- _ABOUT THIS TASK_
Look through the data and write out every line with the word "computer" in it.
(GIVEN DATA Opens)
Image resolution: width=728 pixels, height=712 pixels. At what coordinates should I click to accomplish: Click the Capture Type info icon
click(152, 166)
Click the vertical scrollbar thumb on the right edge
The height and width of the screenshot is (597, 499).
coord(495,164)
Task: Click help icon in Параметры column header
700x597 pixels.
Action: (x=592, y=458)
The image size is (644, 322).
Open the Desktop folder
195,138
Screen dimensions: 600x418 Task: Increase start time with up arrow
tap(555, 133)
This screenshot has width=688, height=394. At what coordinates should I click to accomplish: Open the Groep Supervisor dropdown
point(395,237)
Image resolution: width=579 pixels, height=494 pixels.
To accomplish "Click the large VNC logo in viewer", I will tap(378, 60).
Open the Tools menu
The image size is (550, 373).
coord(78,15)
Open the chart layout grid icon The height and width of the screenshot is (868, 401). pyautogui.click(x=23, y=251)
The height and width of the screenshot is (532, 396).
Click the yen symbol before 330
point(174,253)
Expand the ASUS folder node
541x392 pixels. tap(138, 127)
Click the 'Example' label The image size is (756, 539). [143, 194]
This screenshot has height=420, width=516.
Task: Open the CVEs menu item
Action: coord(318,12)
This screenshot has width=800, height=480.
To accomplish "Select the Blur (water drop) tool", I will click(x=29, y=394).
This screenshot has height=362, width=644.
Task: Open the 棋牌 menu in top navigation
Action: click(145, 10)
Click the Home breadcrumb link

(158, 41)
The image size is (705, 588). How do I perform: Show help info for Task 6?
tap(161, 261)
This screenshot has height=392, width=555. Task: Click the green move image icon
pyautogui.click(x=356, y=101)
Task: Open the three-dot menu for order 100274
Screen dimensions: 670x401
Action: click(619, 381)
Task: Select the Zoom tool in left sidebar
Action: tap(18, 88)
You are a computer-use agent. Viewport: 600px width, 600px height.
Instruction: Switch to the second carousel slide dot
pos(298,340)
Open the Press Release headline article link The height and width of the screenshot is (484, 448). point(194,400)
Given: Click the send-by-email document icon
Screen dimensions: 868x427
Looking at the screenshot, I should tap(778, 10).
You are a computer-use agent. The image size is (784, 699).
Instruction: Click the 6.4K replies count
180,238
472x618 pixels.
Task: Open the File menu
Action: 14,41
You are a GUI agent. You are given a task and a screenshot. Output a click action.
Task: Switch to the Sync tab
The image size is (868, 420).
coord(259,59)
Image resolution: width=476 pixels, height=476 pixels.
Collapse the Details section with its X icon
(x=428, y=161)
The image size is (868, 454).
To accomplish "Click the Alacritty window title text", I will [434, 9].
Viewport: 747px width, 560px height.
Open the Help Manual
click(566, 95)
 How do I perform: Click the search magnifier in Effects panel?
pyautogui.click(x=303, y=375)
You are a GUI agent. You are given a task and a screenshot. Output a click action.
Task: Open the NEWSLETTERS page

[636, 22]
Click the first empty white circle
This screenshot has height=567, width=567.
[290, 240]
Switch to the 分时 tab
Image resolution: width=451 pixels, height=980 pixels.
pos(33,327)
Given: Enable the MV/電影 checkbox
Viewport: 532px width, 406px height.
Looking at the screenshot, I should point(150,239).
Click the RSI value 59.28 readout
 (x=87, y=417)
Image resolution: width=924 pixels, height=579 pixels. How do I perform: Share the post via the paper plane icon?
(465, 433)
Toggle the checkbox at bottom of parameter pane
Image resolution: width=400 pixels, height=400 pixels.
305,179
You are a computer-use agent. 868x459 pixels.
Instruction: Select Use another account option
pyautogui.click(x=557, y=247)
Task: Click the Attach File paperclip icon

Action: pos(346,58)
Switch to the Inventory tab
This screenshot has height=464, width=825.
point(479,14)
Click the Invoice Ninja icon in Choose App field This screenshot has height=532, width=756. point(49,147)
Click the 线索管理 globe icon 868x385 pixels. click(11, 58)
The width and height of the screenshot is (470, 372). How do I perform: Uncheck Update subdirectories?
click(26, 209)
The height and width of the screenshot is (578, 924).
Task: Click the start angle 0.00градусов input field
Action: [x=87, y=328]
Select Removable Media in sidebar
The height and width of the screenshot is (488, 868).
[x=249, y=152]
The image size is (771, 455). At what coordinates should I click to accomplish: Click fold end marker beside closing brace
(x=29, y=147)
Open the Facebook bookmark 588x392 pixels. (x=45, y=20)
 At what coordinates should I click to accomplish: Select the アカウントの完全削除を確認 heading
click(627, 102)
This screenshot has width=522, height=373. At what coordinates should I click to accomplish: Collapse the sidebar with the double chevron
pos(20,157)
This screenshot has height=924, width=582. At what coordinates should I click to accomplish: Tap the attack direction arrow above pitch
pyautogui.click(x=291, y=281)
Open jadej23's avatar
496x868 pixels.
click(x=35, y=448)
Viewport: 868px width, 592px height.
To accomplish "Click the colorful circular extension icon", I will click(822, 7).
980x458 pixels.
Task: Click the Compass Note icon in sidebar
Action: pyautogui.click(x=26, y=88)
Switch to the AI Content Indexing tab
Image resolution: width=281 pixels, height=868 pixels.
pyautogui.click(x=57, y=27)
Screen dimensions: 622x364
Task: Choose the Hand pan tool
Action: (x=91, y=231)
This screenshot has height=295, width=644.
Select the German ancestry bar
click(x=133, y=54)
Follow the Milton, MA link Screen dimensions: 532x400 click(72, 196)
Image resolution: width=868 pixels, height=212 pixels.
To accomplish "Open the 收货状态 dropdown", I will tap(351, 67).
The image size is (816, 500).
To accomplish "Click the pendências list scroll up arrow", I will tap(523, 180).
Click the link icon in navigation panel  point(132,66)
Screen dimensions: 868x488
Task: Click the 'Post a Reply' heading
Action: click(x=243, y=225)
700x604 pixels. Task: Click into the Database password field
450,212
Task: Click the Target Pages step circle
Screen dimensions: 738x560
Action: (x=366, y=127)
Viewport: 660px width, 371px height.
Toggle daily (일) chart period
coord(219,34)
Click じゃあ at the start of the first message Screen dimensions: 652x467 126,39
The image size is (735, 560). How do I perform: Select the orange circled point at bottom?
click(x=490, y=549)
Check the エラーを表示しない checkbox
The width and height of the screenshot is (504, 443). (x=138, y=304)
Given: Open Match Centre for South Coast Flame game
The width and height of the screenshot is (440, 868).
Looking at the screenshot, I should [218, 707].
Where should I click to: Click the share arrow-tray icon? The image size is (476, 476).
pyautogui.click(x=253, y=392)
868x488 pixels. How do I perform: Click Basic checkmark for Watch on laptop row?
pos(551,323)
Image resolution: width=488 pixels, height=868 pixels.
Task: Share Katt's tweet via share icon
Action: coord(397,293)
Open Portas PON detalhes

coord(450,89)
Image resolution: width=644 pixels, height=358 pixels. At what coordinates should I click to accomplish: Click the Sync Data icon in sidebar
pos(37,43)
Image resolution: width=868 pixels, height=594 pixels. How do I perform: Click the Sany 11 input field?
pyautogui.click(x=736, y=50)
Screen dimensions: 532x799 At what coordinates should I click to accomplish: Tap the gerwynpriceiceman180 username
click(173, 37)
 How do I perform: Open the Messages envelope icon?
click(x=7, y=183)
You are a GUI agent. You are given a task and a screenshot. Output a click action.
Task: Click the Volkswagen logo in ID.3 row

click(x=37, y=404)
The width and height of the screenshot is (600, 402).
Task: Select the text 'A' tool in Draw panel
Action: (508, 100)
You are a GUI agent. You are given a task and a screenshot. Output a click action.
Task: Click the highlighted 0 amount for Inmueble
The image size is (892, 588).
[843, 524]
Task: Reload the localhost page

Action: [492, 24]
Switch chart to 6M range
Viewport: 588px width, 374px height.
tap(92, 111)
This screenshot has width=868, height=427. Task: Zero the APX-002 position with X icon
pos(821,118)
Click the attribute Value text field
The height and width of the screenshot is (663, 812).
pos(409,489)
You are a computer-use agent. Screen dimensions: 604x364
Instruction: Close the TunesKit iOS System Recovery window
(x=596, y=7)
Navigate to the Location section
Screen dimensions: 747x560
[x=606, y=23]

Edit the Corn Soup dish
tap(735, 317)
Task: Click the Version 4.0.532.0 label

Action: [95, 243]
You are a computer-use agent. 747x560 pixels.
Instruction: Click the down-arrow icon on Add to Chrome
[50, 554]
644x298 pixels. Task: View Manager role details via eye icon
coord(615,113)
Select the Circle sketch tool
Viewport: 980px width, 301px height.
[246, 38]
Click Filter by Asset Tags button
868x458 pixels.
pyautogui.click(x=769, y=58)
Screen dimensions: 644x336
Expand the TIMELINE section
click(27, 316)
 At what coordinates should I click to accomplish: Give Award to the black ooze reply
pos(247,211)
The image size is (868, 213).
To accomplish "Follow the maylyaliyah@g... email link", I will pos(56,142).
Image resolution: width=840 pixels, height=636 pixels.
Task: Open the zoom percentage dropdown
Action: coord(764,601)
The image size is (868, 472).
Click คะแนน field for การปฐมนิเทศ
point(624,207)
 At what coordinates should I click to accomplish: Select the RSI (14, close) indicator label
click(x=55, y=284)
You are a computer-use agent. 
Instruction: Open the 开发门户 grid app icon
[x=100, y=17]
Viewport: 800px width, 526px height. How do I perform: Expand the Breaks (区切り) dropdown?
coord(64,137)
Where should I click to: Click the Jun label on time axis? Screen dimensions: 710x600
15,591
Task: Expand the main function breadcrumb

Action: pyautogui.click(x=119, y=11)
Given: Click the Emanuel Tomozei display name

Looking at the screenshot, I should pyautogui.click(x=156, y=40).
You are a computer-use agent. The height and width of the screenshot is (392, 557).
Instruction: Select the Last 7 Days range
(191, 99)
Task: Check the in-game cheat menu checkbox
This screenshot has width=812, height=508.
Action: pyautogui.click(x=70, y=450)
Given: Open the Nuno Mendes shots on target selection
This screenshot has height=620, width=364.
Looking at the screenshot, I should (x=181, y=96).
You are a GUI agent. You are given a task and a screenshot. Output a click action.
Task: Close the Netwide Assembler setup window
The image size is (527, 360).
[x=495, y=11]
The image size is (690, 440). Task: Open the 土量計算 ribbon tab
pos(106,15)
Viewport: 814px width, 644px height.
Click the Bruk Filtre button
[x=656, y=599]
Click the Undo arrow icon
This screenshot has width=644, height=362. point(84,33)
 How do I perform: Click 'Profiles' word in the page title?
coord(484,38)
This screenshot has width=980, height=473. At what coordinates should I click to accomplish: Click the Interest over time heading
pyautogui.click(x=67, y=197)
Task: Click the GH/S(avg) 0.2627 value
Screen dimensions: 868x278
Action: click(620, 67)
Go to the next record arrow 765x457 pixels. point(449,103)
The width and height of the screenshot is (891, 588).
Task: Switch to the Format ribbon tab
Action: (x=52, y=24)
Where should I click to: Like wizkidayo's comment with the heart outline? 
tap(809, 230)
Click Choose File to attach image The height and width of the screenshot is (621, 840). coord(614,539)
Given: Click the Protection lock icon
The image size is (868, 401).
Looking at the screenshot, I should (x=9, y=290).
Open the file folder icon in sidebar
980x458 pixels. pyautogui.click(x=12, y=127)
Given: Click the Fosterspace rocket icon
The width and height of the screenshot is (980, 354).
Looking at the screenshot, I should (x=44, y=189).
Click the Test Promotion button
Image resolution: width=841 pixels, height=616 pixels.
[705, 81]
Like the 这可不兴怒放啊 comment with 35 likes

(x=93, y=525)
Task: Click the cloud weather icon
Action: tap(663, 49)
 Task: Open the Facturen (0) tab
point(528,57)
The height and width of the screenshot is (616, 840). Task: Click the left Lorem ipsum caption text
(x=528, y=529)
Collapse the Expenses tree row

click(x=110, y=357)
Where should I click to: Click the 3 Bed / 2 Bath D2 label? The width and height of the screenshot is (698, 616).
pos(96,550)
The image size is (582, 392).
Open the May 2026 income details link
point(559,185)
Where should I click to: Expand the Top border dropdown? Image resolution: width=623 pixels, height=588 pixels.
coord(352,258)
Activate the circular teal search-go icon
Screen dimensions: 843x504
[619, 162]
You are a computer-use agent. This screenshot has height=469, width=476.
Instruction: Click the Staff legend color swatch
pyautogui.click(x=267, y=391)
(GIVEN DATA Closes)
- _SOLUTION TO THE PROBLEM_
You are a computer-use agent. Viewport: 600px width, 600px height.
You are a computer-use agent. The image size is (784, 699).
You are a computer-use agent. 868x459 pixels.
You are a computer-use agent. Screen dimensions: 604x364
You are a computer-use agent. 747x560 pixels.
You are a computer-use agent. 
You are a computer-use agent. The height and width of the screenshot is (392, 557).
You are a computer-use agent. This screenshot has height=469, width=476.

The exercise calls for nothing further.